Potential for activated persulfate degradation of BTEX contamination.

The present study focused on evaluation of activated persulfate (PS) anion (S(2)O(8)(2-)) oxidative degradation of benzene, toluene, ethylbenzene, and xylene (constituents of gasoline and known collectively as BTEX) contamination. The results indicated that BTEX were effectively oxidized by PS in aqueous and soil slurry systems at 20 degrees C. PS can be activated thermally, or chemically activated with Fe(2+) to form the sulfate radical (SO(4)(-)) with a redox potential of 2.4V. The degradation rate constants of BTEX were found to increase with increased persulfate concentrations. For two PS/BTEX molar ratios of 20/1 and 100/1 experiments, the observed aqueous phase BTEX degradation half-lives ranged from 3.0 to 23.1 days and 1.5 to 20.3 days in aqueous and soil slurry systems, respectively.
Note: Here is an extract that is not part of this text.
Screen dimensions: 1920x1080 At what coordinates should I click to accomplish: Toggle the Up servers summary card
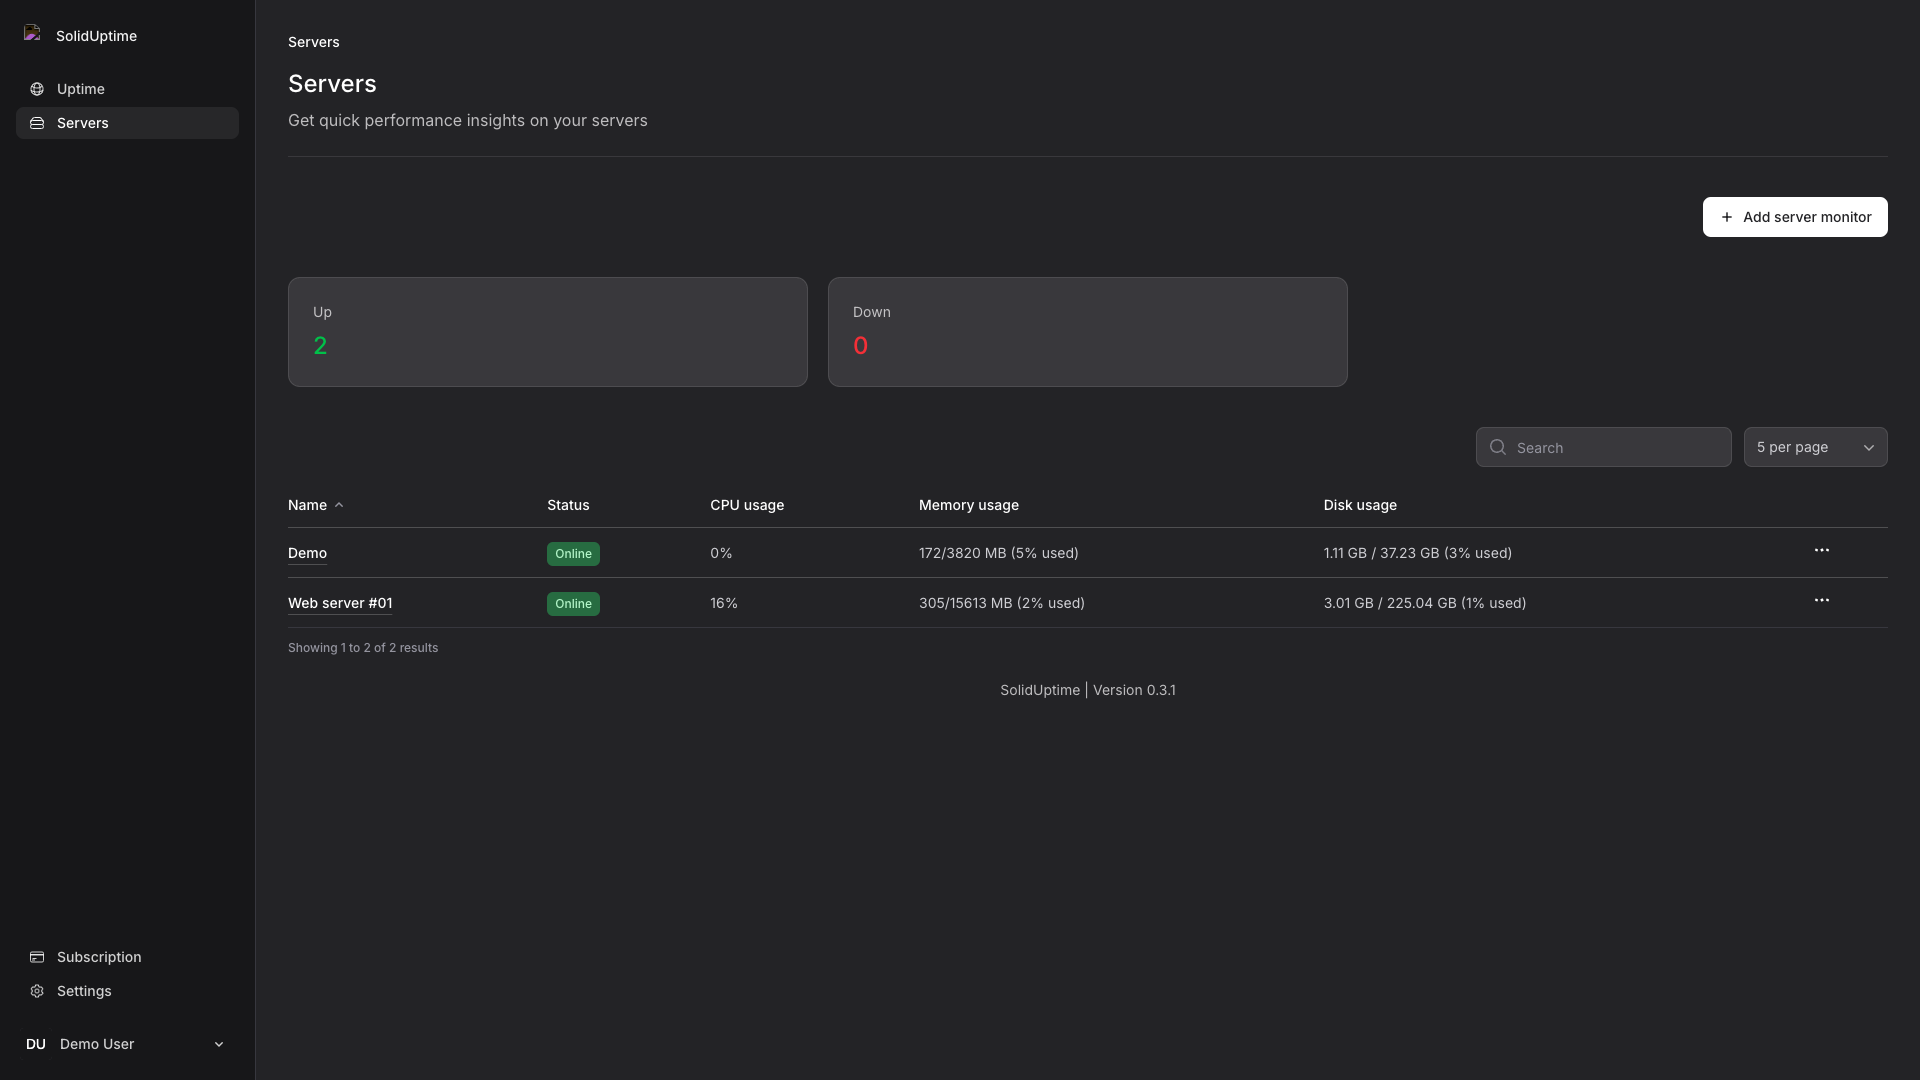[547, 331]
In the interest of accelerating contaminant degradation, Fe(2+) and chelated Fe(2+) activated persulfate oxidations were investigated. For all iron activation experiments, BTEX and persulfate degradations appear to occur almost instantaneously and result in partial BTEX removals. It is speculated that the incomplete degradation reaction may be due to the cannibalization of SO(4)(-) in the presence of excess Fe(2+). Furthermore, the effects of various chelating agents including, hydroxylpropyl-beta-cyclodextrin (HPCD), ethylenediaminetetraacetic acid (EDTA), and citric acid (CA) on maintaining available Fe(2+) and activating PS for the degradation of benzene were studied. The results indicated that HPCD and EDTA may be less susceptible to chelated Fe(2+). In contrast, CA is a more suitable chelating agent in the iron activated persulfate system and with a PS/CA/Fe(2+)/B molar ratio of 20/5/5/1 benzene can be completely degraded within a 70-min period.